Indeed, as recent evidence shows, Twitter’s decline is unstoppable, especially from an advertising investment perspective. Meta – which owns Facebook and Instagram – and Alphabet – owner of Snapchat and YouTube – are also facing a complex period of staff cutbacks and quick runs for cover.
Systrom, however, does not seem worried. Along with Krieger, he believes strongly in the potential of Artifact, on which millions of dollars have been invested so far in development over the past two years. Yet, the company – based in San Francisco – has only seven employees.
This is because the project does not vast the billion-dollar investments of other platforms developed in Silicon Valley. And the two have been unable to find investors for a new social media platform, given the fairly bleak landscape.
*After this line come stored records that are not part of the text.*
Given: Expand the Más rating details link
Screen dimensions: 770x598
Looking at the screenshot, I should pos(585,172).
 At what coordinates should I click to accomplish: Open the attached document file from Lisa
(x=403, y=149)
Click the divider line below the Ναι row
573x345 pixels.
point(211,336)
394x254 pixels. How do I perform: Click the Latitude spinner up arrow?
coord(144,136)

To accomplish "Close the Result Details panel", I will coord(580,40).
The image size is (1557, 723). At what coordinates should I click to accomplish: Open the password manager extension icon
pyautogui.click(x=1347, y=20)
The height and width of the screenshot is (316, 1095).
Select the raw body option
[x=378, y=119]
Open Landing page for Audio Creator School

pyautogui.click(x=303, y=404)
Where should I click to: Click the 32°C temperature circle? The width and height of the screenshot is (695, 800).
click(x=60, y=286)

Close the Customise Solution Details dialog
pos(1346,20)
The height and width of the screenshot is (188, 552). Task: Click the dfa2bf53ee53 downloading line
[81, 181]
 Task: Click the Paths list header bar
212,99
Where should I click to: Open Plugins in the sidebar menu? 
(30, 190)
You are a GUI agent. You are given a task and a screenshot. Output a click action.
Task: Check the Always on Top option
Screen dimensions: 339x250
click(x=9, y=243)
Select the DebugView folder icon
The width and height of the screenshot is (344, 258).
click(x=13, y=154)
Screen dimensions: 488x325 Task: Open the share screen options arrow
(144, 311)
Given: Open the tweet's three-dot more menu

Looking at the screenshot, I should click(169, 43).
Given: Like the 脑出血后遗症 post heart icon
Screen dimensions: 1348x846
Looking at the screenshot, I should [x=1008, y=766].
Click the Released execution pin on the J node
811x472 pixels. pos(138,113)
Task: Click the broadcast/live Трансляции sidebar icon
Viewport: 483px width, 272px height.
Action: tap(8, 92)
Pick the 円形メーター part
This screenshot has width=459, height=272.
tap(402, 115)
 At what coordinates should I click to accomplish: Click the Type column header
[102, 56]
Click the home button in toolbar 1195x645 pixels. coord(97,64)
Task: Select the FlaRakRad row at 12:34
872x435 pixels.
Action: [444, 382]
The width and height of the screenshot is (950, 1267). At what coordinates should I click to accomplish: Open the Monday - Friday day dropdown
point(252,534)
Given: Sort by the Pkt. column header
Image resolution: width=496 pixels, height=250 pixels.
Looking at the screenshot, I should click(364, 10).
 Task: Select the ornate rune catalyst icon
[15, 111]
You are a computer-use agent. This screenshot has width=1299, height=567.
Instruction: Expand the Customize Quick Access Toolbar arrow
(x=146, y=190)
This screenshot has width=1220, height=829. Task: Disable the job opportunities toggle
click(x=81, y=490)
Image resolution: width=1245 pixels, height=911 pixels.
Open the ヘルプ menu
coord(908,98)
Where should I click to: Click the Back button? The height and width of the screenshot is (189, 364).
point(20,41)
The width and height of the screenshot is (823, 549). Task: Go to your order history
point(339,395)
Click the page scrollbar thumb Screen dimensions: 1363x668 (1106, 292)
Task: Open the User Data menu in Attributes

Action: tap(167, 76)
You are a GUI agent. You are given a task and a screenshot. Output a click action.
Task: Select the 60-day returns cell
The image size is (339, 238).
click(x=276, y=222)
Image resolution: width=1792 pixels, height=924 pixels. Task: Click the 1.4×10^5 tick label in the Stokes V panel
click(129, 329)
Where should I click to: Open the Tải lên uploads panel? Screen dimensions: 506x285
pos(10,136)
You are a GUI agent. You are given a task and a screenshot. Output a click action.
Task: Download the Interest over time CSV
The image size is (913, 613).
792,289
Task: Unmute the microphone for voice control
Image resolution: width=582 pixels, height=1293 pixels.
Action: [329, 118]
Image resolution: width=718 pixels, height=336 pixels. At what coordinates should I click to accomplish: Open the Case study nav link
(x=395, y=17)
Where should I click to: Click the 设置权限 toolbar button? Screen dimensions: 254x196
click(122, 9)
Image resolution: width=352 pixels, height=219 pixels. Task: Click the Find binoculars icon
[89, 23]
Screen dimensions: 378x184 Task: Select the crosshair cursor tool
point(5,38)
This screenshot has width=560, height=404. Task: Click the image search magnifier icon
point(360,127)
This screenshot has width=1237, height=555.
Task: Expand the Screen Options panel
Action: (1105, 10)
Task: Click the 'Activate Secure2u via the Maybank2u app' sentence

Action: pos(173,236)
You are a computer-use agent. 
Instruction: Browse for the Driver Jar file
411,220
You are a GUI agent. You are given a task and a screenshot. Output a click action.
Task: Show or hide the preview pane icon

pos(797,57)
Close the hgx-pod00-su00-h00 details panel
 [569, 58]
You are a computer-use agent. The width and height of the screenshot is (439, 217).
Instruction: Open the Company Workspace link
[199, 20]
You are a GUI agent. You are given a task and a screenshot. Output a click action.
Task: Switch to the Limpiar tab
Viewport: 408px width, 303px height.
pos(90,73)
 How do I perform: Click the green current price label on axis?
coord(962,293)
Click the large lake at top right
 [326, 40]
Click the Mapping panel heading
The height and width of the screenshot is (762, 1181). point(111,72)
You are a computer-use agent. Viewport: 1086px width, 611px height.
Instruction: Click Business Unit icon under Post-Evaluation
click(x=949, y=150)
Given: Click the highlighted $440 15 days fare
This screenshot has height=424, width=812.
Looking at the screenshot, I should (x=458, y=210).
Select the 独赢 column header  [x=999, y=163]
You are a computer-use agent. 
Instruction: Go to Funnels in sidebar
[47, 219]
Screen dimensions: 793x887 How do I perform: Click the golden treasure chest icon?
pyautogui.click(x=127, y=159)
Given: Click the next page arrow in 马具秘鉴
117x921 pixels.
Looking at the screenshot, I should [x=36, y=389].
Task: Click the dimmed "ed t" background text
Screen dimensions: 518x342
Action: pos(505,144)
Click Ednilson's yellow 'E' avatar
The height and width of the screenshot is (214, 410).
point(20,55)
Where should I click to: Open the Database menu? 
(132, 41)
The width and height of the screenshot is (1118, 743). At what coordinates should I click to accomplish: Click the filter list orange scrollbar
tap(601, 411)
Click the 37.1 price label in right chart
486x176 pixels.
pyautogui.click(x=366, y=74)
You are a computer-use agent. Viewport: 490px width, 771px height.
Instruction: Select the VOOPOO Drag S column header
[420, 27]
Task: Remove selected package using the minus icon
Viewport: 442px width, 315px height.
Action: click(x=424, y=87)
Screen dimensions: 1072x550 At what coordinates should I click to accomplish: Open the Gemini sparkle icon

“Instagram was definitely a lucky project, and the money came right away,” Systrom explains. “For Artifact we’re having a bit of a struggle. But we’re spending what there is to spend wisely and taking our time to launch a finished, high-performing platform from day one.”
What will Artifact look like
Artifact will use machine learning technology to sound out a curated list that includes major accredited news outlets. We talk about the New York Times, Vogue, Financial Times etc. However, there will also be room for blogs followed on various niche interests.
The more the user uses the app, the more precise the algorithm will become. Thus, showing only the main news and other articles that interest the reader most.
The structure will be a bit like TikTok’s. Namely, fast scrolling, fast engagement. Users will be able to follow each other and send each other private messages. These are features very similar to any social platform on the current landscape. The big news is that, at least up to what has been leaked so far, you will not be able to write posts but only read and share them.
In the future, there will also be room for advertising – strictly personalized via cookies. Those who want to use the ad-free platform instead will be able to access different general or specific subscription plans for the advertising titles they are most interested in.
How will Artifact work
As described by the founders, Artifact will remain more of a structured information source. Namely with less room for social features. So, as to maintain as much as possible a truthful and super partes approach to information.
The algorithm will screen out any bias arising from other social networks. And will conduct thorough fact-checking on each news item. And, to keep debates heated, users may receive news with opinions they disagree with.
“It’s critical for us to dedicate a part of the feed to all that part of the news that ignites debate, also exploring interests parallel to current events-which, often, a news outlet is limited to doing.”
The startup will thus ride the wave of artificial intelligence, a field thriving in Silicon Valley and blindsided by the huge success of ChatGPT, the language model launched by OpenAI late last year.
“When we launched Instagram, we rode the wave of the rapid development of photo technologies for smartphones. Today, we are exploiting another trend, putting it in the service of information and truth, which is much needed in recent times.” The waiting list to register for Artifact is already open.